DRUGS for one patient are going to cost the cash-strapped Suffolk health service more than £160,000 a year, the Evening Star can reveal.The new drugs used to treat the rare Anderson Fabry's Disease, which affects only about 200 men in the country, have been trialled and were due to be licensed last month so drug companies are now withdrawing their support.

By Tracey Sparling

DRUGS for one patient are going to cost the cash-strapped Suffolk health service more than £160,000 a year, the Evening Star can reveal.

The new drugs used to treat the rare Anderson Fabry's Disease, which affects only about 200 men in the country, have been trialled and were due to be licensed last month so drug companies are now withdrawing their support.

But for one man in Suffolk, whose identity remains confidential, the treatment must continue to save his life.

Suffolk Health's director or corporate services Jane Rutherford and Mark Millar, director of finance and commissioning, will tell board members at their meeting tomorrow that the health authority has been approached to pick up the bill.

Their report states: "We have been approached to pick up the annual drug costs for one patient, at a cost of £162,000. There appears to be no option but to support this funding request.

"Without treatment the condition proves fatal in middle age. Evidence suggests that with treatment, deterioration can be halted and even reversed."

But the cost will have to be met from a tight budget, as Primary Care Trusts take over spending responsibility from Suffolk Health which ends on Sunday.

Suffolk health's chairwoman Joanna Spicer has said she wished the authority enjoyed a better financial position as its time ran out. Overspending – mostly due to prescribing – is set to reach £4.626 million at the end of March.
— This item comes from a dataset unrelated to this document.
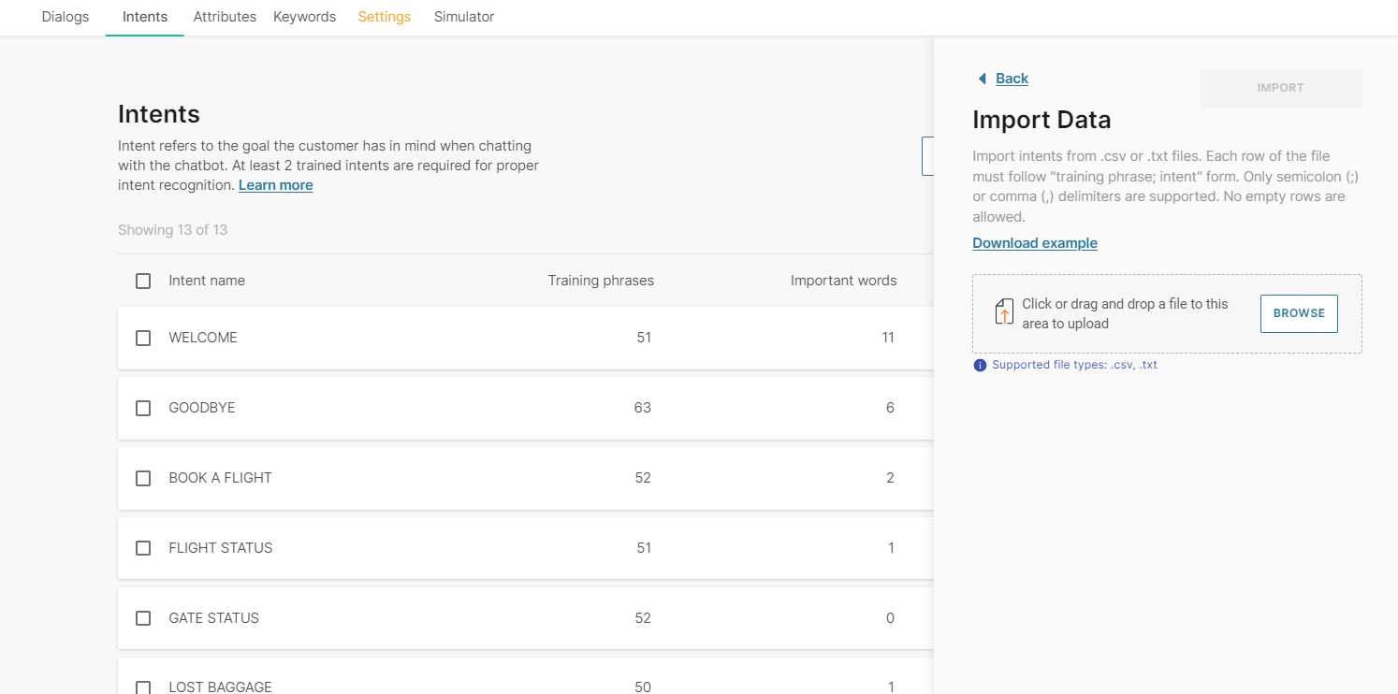Open the Download example link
The troubled cash situation will continue after the changeover.

The 2002/03 budget of £515,197 million will be split between the five new primary care trusts – Ipswich, Central Suffolk, Suffolk West, Suffolk Coastal and Waveney. There have been protests that the financial year is starting out with less money than is needed to do the job.

Factfile:

Anderson Fabry's Disease:

It is a rare, inheritable, progressive, life-shortening metabolic disease.

Metabolic diseases occur where there is a metabolic block because a catalyst or enzyme, necessary to perform essential chemical reactions in the body, is absent or malfunctioning. In this case, -galactosidase deficiency.

This defect results in the build up of ceramide (a fatty substance) in the tissues and organs.

Characteristic features include inability to sweat and shooting pains in the arms and legs, which develop in childhood. There may also be unexplained episodes of raised temperature.

Diagnosis is rarely made before the late teens when a characteristic purplish rash appears on the bottom or around the genital area.

Later complications of the condition are strokes, heart disease, gut disturbance and renal failure.

The condition presents with attacks and remissions. Dementia associated with brain blood flow may occur.

Some women who carry the condition may suffer from pains, but other complications in women are rare.